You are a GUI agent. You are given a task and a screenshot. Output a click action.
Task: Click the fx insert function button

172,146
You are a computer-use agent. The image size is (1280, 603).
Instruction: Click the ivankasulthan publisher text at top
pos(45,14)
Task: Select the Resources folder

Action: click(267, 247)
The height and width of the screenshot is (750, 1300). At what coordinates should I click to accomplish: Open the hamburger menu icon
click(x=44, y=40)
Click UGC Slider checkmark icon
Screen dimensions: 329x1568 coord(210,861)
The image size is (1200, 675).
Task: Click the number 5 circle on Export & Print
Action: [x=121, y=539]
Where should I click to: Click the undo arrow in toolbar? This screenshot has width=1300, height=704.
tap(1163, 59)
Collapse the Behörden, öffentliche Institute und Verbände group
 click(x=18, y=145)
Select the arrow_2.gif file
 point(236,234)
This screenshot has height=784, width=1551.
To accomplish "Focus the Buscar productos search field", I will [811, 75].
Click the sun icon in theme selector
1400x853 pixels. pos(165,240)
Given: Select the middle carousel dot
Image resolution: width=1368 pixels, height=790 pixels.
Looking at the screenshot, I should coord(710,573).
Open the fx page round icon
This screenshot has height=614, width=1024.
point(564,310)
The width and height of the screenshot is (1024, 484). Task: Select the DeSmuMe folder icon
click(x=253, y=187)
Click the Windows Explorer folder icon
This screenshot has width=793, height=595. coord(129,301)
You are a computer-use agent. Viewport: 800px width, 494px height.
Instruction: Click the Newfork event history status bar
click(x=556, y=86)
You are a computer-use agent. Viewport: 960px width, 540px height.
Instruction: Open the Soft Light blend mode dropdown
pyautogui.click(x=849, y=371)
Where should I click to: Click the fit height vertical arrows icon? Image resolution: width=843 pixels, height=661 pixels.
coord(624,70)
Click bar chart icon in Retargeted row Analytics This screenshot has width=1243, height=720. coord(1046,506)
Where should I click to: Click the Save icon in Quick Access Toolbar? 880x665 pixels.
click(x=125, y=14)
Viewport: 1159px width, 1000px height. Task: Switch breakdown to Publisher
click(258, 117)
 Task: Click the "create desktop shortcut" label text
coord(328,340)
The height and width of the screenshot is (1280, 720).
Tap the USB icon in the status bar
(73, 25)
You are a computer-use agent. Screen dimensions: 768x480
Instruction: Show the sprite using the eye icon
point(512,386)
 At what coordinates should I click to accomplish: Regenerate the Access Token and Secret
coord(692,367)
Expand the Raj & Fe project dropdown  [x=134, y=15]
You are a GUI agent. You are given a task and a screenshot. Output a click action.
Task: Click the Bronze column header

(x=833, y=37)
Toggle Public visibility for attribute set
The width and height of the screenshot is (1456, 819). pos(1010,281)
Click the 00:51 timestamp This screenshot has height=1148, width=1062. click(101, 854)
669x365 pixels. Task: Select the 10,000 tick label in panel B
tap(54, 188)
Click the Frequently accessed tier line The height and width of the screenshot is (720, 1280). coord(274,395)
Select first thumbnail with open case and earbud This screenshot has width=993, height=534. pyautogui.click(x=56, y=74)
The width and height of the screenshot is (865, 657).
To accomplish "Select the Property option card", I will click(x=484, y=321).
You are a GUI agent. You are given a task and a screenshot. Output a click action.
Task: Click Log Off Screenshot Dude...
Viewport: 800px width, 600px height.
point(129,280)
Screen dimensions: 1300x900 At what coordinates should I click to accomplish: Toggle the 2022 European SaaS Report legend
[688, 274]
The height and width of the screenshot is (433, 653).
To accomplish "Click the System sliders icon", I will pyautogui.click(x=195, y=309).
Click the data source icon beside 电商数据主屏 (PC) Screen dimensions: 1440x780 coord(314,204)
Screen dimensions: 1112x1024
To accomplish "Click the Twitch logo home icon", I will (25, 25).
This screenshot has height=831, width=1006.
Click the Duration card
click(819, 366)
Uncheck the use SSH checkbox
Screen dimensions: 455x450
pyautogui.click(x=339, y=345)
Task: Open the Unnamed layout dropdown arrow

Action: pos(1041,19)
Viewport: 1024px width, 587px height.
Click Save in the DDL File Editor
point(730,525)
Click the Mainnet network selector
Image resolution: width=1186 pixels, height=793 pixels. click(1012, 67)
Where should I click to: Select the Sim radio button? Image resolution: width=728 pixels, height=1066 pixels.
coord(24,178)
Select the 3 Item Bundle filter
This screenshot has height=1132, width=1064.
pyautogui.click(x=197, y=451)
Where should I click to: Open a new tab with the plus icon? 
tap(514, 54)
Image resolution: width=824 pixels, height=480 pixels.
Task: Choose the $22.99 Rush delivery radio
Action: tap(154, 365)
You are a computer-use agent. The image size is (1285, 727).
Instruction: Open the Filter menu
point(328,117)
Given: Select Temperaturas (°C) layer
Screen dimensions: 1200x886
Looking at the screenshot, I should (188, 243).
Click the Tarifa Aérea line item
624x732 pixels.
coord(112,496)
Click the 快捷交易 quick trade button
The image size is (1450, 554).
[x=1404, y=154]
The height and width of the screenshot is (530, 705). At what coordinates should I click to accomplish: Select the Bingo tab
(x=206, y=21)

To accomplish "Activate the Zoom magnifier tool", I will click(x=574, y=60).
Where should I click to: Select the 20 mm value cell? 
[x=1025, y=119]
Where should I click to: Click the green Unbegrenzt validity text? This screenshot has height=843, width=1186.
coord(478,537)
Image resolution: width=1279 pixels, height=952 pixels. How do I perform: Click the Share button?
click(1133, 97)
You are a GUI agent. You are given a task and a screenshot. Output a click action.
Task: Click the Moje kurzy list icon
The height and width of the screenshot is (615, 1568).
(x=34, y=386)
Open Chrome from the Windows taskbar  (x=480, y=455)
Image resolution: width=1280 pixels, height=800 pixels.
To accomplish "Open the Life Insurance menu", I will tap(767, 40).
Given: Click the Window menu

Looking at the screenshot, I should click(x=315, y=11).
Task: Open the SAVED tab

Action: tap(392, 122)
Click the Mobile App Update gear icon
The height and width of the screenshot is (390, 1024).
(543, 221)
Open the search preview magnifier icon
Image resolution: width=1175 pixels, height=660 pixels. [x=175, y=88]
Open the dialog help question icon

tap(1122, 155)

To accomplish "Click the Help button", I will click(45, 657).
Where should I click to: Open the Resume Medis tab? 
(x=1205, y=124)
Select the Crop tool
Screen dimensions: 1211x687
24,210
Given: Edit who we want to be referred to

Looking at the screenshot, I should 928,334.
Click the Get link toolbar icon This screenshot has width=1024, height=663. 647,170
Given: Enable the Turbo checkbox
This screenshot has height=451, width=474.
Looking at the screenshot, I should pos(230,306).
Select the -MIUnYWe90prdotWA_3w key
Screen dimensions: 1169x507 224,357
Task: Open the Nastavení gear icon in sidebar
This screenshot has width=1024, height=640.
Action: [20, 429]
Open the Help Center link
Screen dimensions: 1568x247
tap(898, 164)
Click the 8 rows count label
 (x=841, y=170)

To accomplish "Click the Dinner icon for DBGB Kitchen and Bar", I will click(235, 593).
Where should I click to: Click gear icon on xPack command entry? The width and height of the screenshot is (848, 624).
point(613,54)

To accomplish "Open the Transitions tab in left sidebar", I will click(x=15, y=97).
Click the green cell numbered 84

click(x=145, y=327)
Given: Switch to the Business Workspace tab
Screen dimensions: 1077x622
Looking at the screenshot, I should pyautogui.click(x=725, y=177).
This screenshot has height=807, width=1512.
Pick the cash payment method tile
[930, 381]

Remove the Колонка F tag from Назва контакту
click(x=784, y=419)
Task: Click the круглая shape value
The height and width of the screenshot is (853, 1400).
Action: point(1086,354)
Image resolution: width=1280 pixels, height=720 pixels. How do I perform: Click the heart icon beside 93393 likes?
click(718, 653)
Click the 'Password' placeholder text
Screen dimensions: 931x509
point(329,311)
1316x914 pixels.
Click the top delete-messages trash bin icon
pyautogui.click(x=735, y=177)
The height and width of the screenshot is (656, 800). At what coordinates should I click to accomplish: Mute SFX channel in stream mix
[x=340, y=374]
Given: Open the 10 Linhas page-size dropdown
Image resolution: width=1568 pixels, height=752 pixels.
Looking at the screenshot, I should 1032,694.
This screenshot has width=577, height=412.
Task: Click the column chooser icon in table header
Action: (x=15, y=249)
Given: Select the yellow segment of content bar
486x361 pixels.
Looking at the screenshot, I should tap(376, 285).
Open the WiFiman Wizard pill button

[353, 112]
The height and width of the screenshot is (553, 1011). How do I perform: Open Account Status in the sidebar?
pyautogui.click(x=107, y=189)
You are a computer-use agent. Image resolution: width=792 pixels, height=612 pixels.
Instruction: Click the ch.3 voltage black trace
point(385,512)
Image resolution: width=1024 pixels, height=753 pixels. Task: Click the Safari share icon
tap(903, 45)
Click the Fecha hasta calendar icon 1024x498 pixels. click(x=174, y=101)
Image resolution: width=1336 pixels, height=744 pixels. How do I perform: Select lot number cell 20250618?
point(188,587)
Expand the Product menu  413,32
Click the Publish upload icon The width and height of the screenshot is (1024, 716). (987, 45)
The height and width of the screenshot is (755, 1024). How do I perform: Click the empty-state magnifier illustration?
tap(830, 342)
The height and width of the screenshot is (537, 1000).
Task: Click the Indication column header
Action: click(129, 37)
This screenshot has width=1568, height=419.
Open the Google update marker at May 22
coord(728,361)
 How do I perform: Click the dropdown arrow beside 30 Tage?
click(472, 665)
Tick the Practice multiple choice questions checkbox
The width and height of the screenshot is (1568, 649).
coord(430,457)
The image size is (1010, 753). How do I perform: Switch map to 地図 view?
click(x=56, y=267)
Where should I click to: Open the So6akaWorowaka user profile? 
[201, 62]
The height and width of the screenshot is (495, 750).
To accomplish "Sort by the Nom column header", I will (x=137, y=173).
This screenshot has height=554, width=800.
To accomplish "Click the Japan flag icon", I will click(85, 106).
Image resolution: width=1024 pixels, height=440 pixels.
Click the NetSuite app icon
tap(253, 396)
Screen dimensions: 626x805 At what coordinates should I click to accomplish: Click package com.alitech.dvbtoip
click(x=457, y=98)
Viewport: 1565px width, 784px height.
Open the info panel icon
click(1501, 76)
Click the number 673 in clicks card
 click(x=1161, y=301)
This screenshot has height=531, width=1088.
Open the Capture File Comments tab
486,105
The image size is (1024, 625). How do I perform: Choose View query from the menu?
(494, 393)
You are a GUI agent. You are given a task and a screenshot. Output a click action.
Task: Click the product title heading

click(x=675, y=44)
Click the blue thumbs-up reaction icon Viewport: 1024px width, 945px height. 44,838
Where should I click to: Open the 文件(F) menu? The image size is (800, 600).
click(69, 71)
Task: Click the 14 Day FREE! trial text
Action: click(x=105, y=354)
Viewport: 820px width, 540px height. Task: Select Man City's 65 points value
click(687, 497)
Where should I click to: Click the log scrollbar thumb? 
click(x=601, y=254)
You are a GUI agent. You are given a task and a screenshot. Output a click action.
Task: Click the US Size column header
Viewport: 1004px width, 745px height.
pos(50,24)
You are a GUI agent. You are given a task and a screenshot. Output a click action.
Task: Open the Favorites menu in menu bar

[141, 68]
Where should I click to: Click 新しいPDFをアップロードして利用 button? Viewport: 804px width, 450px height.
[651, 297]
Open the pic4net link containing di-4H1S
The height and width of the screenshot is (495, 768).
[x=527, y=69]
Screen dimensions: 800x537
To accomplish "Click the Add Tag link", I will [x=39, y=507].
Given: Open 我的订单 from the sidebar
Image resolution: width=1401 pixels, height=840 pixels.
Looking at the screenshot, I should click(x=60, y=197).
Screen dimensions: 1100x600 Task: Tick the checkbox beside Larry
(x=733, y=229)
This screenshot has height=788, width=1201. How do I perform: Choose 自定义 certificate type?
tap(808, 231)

■ Aim of the exercise ■
Quote exactly the first line of the entries and every line after it, stopping with the line that contains "You are a computer-use agent. The image size is (1280, 603).".

■ Output for this exercise ■
You are a GUI agent. You are given a task and a screenshot. Output a click action.
Task: Click the fx insert function button

172,146
You are a computer-use agent. The image size is (1280, 603).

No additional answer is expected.